----- Exercise material

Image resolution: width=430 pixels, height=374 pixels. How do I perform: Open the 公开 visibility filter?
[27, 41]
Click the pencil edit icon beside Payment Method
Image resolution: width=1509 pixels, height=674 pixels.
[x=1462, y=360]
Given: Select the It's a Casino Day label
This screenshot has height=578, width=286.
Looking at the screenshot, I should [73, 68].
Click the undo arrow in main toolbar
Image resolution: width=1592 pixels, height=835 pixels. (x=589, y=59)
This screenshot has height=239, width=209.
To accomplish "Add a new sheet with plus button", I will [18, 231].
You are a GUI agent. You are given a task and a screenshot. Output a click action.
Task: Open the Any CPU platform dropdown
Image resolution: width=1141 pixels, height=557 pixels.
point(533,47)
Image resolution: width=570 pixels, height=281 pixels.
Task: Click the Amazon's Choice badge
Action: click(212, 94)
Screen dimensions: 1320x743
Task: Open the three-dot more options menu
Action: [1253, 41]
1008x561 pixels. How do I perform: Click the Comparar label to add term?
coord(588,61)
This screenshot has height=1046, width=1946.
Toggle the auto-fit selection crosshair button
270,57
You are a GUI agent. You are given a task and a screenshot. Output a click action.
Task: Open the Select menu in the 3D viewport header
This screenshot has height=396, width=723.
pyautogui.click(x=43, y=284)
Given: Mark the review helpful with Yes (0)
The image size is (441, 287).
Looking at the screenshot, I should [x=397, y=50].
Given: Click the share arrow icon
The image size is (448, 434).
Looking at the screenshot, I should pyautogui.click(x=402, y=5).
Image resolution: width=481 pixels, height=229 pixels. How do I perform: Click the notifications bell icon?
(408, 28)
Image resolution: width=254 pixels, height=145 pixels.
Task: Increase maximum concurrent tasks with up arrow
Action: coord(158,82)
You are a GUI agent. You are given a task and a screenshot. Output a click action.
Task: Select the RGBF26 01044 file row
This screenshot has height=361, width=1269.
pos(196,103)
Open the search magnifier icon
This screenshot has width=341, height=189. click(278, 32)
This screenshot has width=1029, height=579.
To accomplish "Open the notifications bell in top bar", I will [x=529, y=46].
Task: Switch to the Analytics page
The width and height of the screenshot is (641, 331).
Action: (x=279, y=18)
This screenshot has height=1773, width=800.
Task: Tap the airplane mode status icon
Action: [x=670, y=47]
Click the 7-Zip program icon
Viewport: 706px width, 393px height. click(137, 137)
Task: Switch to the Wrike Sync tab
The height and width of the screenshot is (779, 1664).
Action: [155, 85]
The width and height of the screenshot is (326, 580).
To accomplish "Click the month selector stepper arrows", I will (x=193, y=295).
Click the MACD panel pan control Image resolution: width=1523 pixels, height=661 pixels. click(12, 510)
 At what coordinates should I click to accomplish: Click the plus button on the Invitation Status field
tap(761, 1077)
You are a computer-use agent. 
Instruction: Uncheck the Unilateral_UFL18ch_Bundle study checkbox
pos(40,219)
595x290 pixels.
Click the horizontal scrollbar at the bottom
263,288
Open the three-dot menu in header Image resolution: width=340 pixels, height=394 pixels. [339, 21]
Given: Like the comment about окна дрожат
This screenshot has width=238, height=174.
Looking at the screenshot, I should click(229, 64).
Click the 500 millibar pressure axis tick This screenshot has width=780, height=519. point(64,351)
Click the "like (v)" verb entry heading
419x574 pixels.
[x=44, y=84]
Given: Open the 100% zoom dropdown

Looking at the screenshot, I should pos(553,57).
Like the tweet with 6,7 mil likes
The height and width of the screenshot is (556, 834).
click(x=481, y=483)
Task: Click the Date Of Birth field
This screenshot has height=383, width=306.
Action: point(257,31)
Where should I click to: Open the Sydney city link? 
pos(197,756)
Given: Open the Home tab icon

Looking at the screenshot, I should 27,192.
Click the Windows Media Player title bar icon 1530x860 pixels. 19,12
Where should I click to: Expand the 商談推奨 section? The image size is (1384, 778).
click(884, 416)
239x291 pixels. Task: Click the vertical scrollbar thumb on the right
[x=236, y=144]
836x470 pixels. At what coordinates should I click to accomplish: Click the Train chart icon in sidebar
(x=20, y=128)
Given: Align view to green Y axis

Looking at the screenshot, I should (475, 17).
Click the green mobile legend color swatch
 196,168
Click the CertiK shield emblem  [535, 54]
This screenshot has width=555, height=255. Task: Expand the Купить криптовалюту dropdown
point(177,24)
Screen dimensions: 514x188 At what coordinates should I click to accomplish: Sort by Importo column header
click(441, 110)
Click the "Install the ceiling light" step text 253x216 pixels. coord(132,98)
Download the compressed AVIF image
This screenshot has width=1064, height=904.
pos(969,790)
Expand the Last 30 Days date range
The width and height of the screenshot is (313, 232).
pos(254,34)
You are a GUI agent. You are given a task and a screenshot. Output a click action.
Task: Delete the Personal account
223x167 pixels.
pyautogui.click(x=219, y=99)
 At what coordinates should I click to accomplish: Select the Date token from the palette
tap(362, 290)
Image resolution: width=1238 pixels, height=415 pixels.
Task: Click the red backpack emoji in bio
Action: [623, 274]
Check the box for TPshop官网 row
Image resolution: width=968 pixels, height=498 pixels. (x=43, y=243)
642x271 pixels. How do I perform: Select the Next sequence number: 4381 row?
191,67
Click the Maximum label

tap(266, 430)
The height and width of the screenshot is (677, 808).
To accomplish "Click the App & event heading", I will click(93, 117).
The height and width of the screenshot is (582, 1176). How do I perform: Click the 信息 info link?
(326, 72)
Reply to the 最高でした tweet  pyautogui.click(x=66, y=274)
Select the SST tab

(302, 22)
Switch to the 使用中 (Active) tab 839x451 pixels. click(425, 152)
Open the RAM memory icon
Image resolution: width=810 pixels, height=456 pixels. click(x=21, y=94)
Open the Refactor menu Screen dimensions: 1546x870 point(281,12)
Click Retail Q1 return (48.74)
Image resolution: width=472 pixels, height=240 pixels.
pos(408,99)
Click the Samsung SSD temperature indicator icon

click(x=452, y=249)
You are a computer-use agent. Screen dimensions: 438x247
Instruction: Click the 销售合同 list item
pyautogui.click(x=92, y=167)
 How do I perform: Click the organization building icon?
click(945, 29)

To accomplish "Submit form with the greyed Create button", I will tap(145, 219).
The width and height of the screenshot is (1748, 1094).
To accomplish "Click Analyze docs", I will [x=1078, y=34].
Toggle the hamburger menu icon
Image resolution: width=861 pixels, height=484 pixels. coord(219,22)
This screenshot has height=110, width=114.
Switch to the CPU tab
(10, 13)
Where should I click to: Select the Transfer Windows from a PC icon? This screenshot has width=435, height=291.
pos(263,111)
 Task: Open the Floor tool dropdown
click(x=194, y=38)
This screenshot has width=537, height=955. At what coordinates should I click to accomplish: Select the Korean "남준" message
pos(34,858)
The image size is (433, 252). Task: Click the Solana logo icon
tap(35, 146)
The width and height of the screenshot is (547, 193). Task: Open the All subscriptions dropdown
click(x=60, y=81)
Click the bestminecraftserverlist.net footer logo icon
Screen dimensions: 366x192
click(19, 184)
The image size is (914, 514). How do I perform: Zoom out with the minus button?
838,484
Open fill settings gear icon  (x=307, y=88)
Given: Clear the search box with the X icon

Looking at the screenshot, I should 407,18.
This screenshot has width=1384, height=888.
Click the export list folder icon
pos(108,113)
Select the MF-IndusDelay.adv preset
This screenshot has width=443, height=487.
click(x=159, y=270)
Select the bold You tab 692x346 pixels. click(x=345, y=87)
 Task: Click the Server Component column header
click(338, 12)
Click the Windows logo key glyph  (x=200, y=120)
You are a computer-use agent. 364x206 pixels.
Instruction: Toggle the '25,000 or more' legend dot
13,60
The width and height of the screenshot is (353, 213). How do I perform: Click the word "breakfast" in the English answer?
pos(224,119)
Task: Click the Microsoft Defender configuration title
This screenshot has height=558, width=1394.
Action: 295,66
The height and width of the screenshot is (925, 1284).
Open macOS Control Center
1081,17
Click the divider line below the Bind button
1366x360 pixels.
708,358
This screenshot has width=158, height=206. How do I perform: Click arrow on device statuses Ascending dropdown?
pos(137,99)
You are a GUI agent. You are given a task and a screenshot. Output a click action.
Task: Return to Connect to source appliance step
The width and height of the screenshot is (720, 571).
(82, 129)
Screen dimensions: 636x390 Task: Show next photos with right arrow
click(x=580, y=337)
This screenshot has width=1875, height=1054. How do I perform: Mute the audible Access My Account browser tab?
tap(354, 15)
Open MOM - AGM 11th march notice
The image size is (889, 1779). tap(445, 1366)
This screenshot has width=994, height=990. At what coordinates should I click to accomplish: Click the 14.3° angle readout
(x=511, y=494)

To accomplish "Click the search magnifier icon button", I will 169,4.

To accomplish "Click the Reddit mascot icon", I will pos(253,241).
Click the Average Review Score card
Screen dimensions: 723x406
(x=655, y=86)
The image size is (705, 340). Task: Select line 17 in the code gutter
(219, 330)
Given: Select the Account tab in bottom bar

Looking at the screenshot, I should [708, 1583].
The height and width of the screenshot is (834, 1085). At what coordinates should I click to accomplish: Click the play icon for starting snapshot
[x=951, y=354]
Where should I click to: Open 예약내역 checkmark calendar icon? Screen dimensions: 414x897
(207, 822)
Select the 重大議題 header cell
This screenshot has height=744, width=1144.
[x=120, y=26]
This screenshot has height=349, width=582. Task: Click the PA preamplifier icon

----------

• Written task:
Copy the records exactly as they appear, taking only the stretch from the line containing "Where should I click to: Open the" through the line containing "pos(969,790)", with both of those lines included.

• Exercise answer:
Where should I click to: Open the Sydney city link? 
pos(197,756)
Given: Open the Home tab icon

Looking at the screenshot, I should 27,192.
Click the Windows Media Player title bar icon 1530x860 pixels. 19,12
Where should I click to: Expand the 商談推奨 section? The image size is (1384, 778).
click(884, 416)
239x291 pixels. Task: Click the vertical scrollbar thumb on the right
[x=236, y=144]
836x470 pixels. At what coordinates should I click to accomplish: Click the Train chart icon in sidebar
(x=20, y=128)
Given: Align view to green Y axis

Looking at the screenshot, I should (475, 17).
Click the green mobile legend color swatch
 196,168
Click the CertiK shield emblem  [535, 54]
This screenshot has width=555, height=255. Task: Expand the Купить криптовалюту dropdown
point(177,24)
Screen dimensions: 514x188 At what coordinates should I click to accomplish: Sort by Importo column header
click(441, 110)
Click the "Install the ceiling light" step text 253x216 pixels. coord(132,98)
Download the compressed AVIF image
This screenshot has width=1064, height=904.
pos(969,790)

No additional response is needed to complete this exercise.